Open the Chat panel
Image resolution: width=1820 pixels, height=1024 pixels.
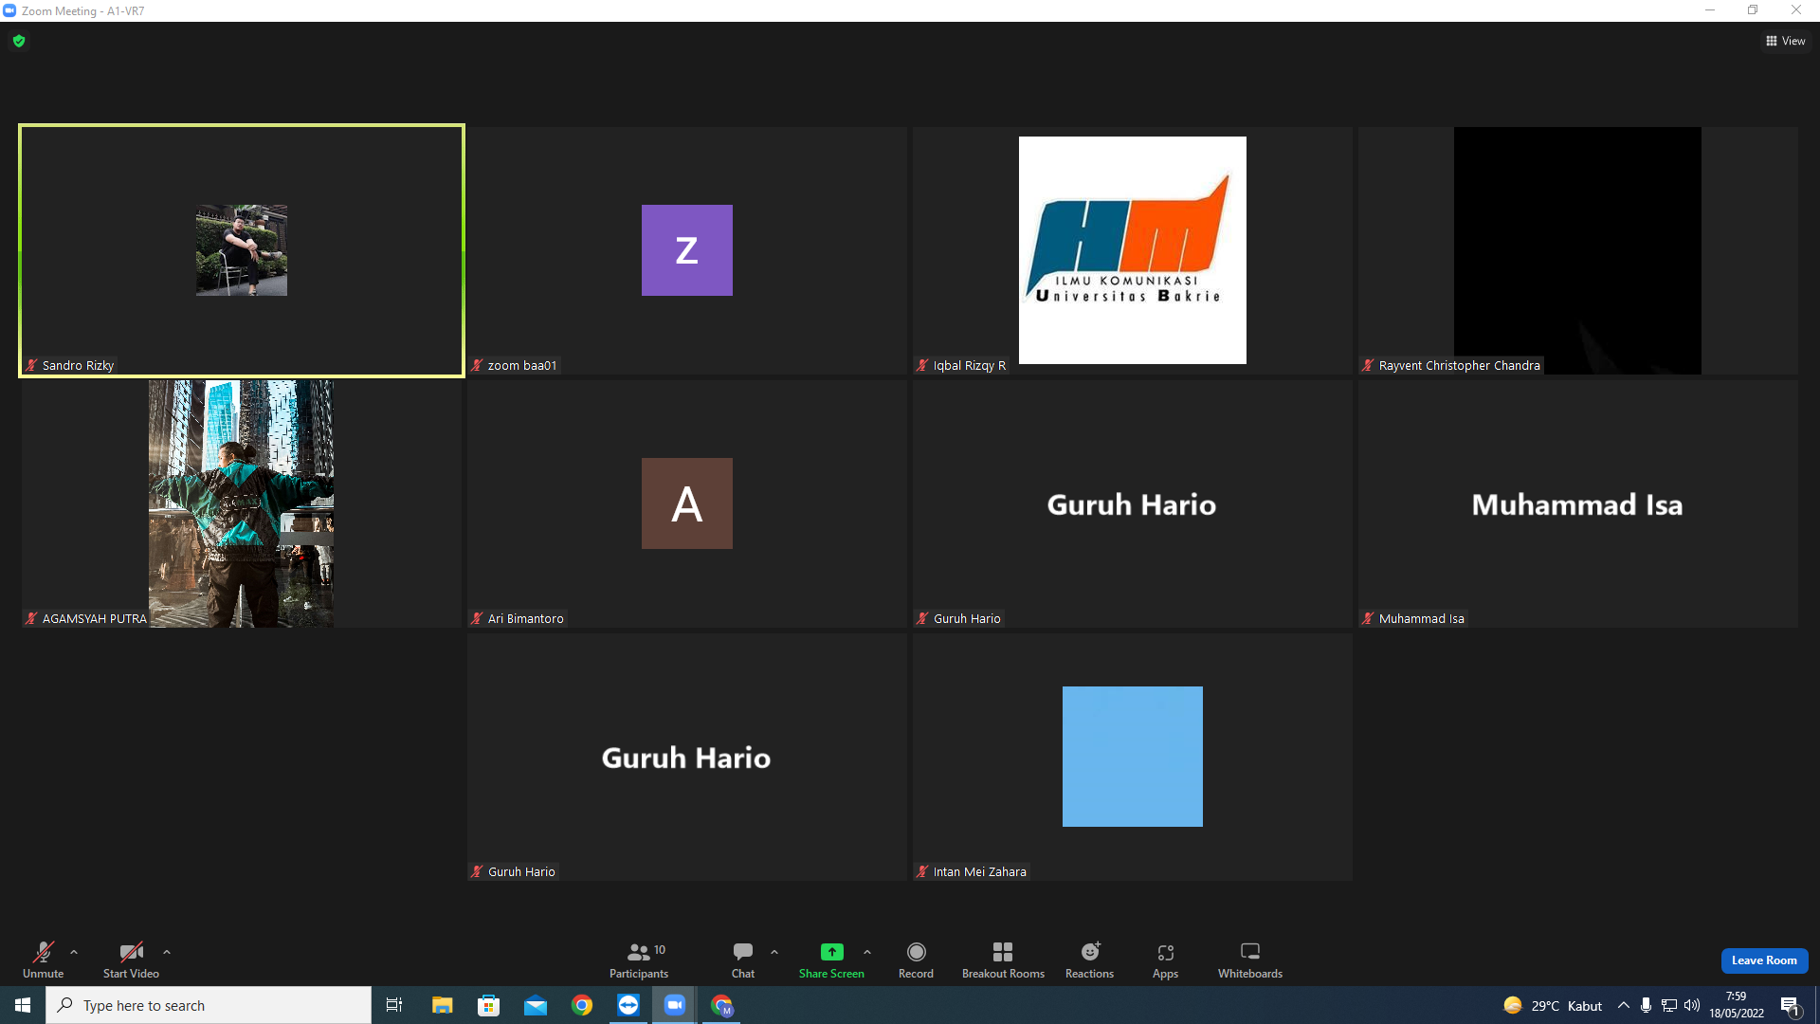click(x=743, y=960)
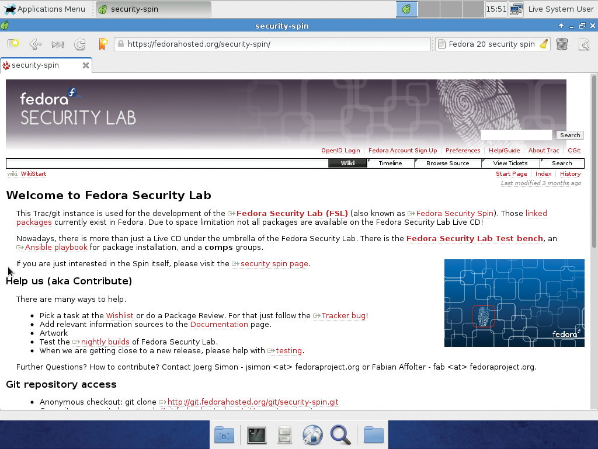Open the Applications Menu
598x449 pixels.
point(45,9)
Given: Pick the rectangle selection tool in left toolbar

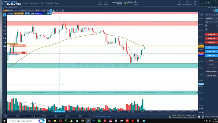Looking at the screenshot, I should click(x=5, y=19).
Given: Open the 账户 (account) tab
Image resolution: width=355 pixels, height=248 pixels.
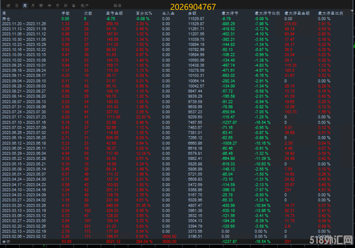Looking at the screenshot, I should 85,6.
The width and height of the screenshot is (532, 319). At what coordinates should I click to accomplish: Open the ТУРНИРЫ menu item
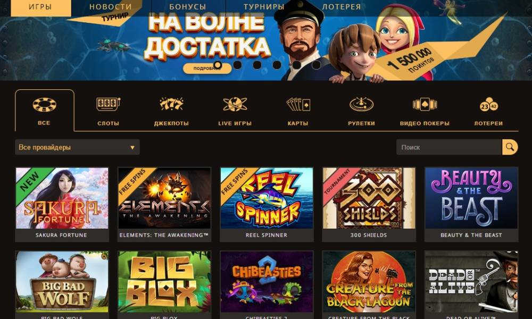coord(264,7)
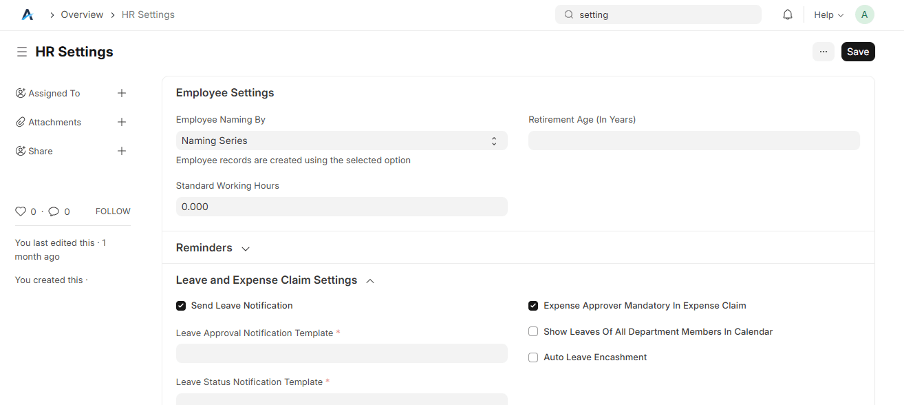The image size is (904, 405).
Task: Open the Help menu
Action: 828,14
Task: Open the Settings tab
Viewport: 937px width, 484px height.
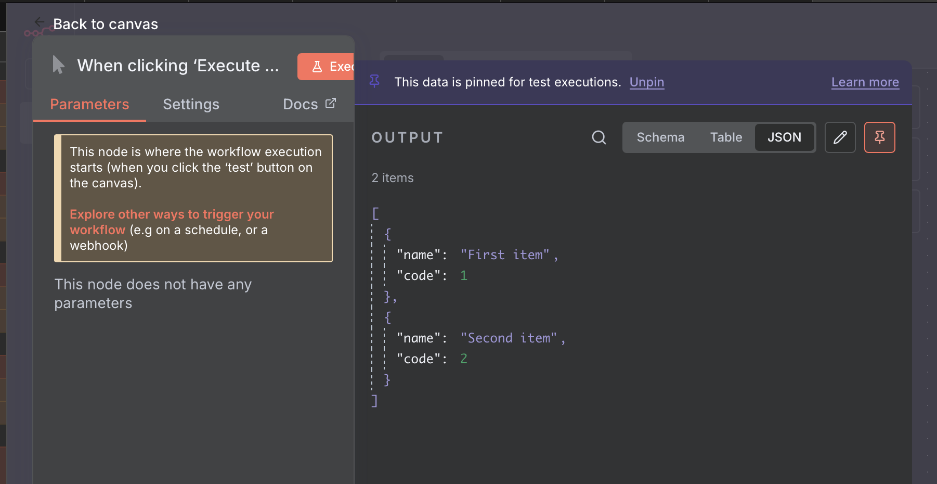Action: tap(191, 105)
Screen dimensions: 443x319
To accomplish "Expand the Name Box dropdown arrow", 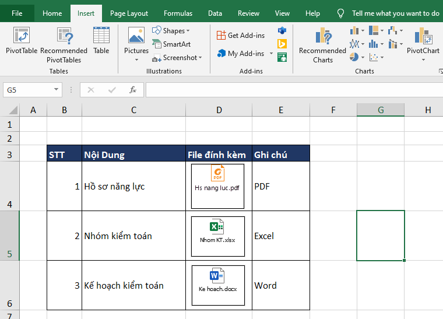I will coord(57,90).
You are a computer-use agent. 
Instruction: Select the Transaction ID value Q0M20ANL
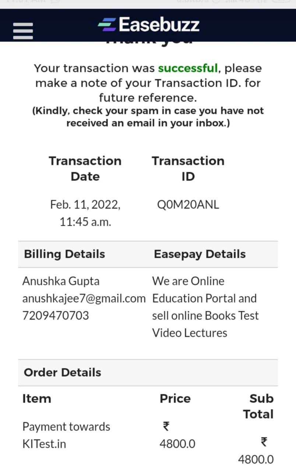pyautogui.click(x=188, y=205)
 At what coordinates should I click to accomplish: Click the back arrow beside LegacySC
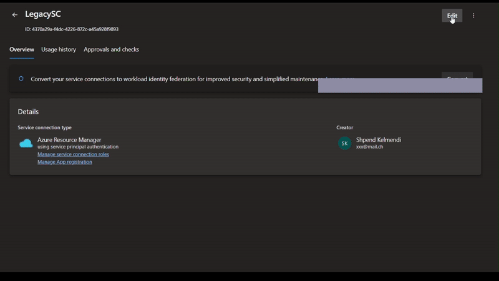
-- -- --
Your assignment — Write out exactly the opening lines of the data, stopping after the line that holds "Given: Open the 账户 (account) tab". Exclude pictures.

Expected output —
Open the Chat panel
Image resolution: width=1820 pixels, height=1024 pixels.
click(x=743, y=960)
Open the Applications Menu
598x449 pixels.
point(45,9)
Given: Pick the rectangle selection tool in left toolbar

Looking at the screenshot, I should click(x=5, y=19).
Given: Open the 账户 (account) tab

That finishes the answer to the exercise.